• [TASK REQUIREMENTS]: An exact copy of the data is needed, but without any of its images.
[Opening DATA PROVIDED section]
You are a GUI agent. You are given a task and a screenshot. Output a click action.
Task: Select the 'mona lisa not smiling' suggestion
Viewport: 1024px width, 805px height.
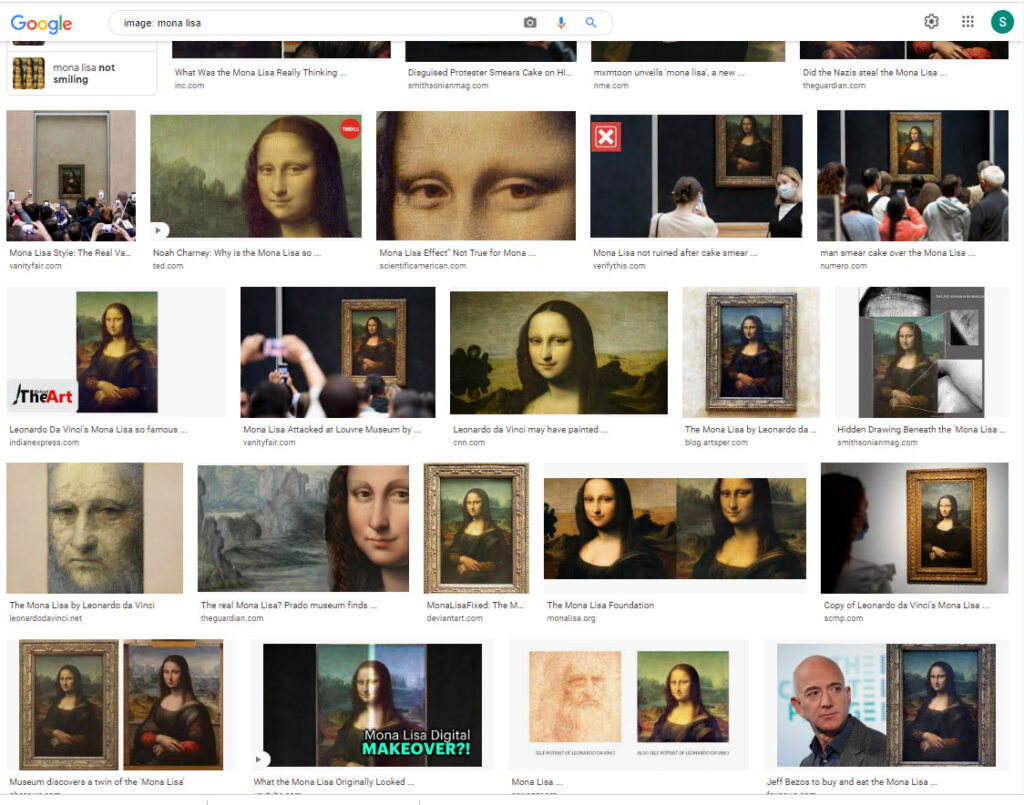point(83,73)
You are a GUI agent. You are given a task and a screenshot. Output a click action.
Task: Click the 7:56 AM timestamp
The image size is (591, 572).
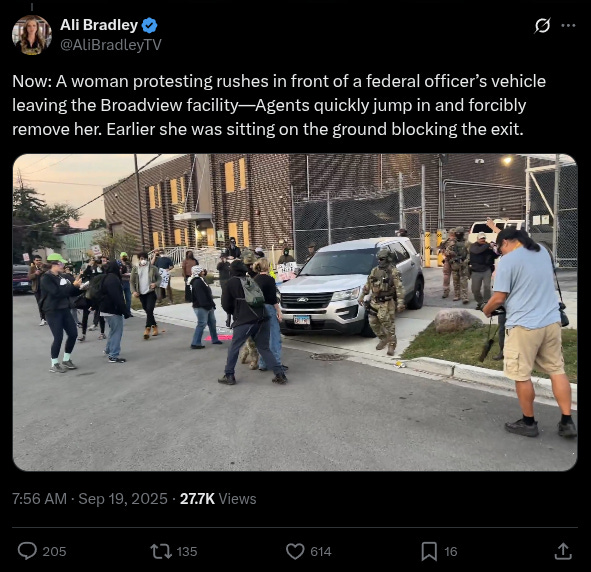39,499
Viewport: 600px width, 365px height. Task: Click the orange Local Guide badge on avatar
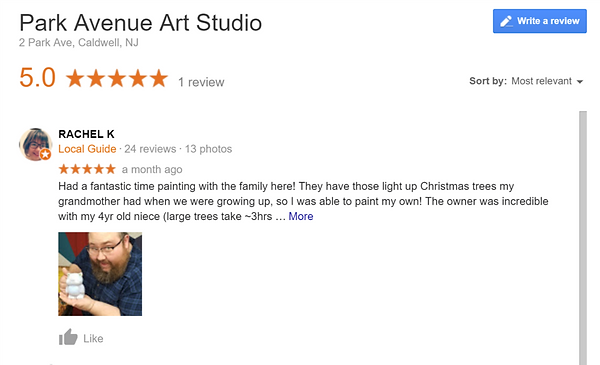point(46,154)
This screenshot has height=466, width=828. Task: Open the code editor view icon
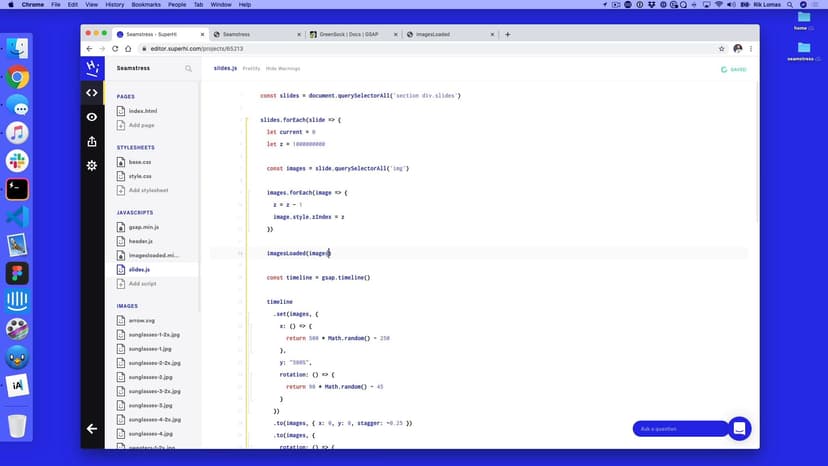tap(92, 93)
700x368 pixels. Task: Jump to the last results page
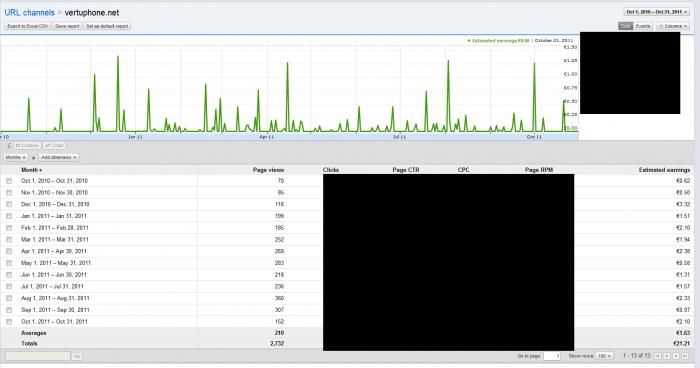pyautogui.click(x=685, y=356)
[Closing DATA PROVIDED section]
• [RESPONSE FOR THIS EXERCISE]:
You are a GUI agent. You are given a task and a screenshot. Output a click action.
Task: Select the 'mona lisa not smiling' suggestion
Viewport: 1024px width, 805px height.
point(83,73)
You are a GUI agent. You are given a task and a screenshot. Output a click action.
Task: Click the 7:56 AM timestamp
The image size is (591, 572).
39,499
Viewport: 600px width, 365px height. Task: Click the orange Local Guide badge on avatar
point(46,154)
This screenshot has height=466, width=828. Task: Open the code editor view icon
tap(92, 93)
700x368 pixels. Task: Jump to the last results page
pyautogui.click(x=685, y=356)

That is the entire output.